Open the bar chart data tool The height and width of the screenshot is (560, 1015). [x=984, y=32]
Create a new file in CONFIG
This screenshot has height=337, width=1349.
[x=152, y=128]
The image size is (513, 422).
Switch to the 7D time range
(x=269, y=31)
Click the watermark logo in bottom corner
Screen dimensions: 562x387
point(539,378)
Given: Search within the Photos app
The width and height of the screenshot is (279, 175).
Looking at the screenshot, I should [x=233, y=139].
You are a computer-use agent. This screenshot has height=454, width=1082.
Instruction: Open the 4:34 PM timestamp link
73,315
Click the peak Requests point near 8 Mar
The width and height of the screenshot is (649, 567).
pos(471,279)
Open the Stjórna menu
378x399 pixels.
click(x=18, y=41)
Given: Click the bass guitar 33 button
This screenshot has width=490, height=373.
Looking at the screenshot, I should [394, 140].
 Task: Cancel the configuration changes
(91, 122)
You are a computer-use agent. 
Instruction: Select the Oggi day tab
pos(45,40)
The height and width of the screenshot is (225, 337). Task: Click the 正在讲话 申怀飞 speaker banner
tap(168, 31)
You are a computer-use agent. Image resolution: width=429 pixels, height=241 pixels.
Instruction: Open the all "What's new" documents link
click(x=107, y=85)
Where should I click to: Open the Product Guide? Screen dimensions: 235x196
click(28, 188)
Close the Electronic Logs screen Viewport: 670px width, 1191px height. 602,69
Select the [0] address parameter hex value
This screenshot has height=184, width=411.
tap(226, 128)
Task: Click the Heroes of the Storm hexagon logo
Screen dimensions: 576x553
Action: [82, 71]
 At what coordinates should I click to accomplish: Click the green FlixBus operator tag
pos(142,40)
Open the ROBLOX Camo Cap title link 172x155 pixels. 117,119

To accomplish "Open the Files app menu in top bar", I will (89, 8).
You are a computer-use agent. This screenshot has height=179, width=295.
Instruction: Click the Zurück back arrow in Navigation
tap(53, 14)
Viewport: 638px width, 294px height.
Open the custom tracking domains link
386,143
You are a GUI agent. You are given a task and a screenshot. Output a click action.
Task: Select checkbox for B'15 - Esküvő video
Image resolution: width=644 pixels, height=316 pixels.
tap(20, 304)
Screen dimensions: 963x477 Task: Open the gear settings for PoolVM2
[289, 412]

The task - Write out only those lines of the entries that lie between the line containing "Click the peak Requests point near 8 Mar" and the last line, inclusive, reproducing them exactly.

Task output -
Click the peak Requests point near 8 Mar
The width and height of the screenshot is (649, 567).
pos(471,279)
Open the Stjórna menu
378x399 pixels.
click(x=18, y=41)
Given: Click the bass guitar 33 button
This screenshot has width=490, height=373.
Looking at the screenshot, I should [394, 140].
 Task: Cancel the configuration changes
(91, 122)
You are a computer-use agent. 
Instruction: Select the Oggi day tab
pos(45,40)
The height and width of the screenshot is (225, 337). Task: Click the 正在讲话 申怀飞 speaker banner
tap(168, 31)
You are a computer-use agent. Image resolution: width=429 pixels, height=241 pixels.
Instruction: Open the all "What's new" documents link
click(x=107, y=85)
Where should I click to: Open the Product Guide? Screen dimensions: 235x196
click(28, 188)
Close the Electronic Logs screen Viewport: 670px width, 1191px height. 602,69
Select the [0] address parameter hex value
This screenshot has height=184, width=411.
tap(226, 128)
Task: Click the Heroes of the Storm hexagon logo
Screen dimensions: 576x553
Action: [82, 71]
 At what coordinates should I click to accomplish: Click the green FlixBus operator tag
pos(142,40)
Open the ROBLOX Camo Cap title link 172x155 pixels. 117,119

To accomplish "Open the Files app menu in top bar", I will (89, 8).
You are a computer-use agent. This screenshot has height=179, width=295.
Instruction: Click the Zurück back arrow in Navigation
tap(53, 14)
Viewport: 638px width, 294px height.
Open the custom tracking domains link
386,143
You are a GUI agent. You are given a task and a screenshot. Output a click action.
Task: Select checkbox for B'15 - Esküvő video
Image resolution: width=644 pixels, height=316 pixels.
tap(20, 304)
Screen dimensions: 963x477 Task: Open the gear settings for PoolVM2
[289, 412]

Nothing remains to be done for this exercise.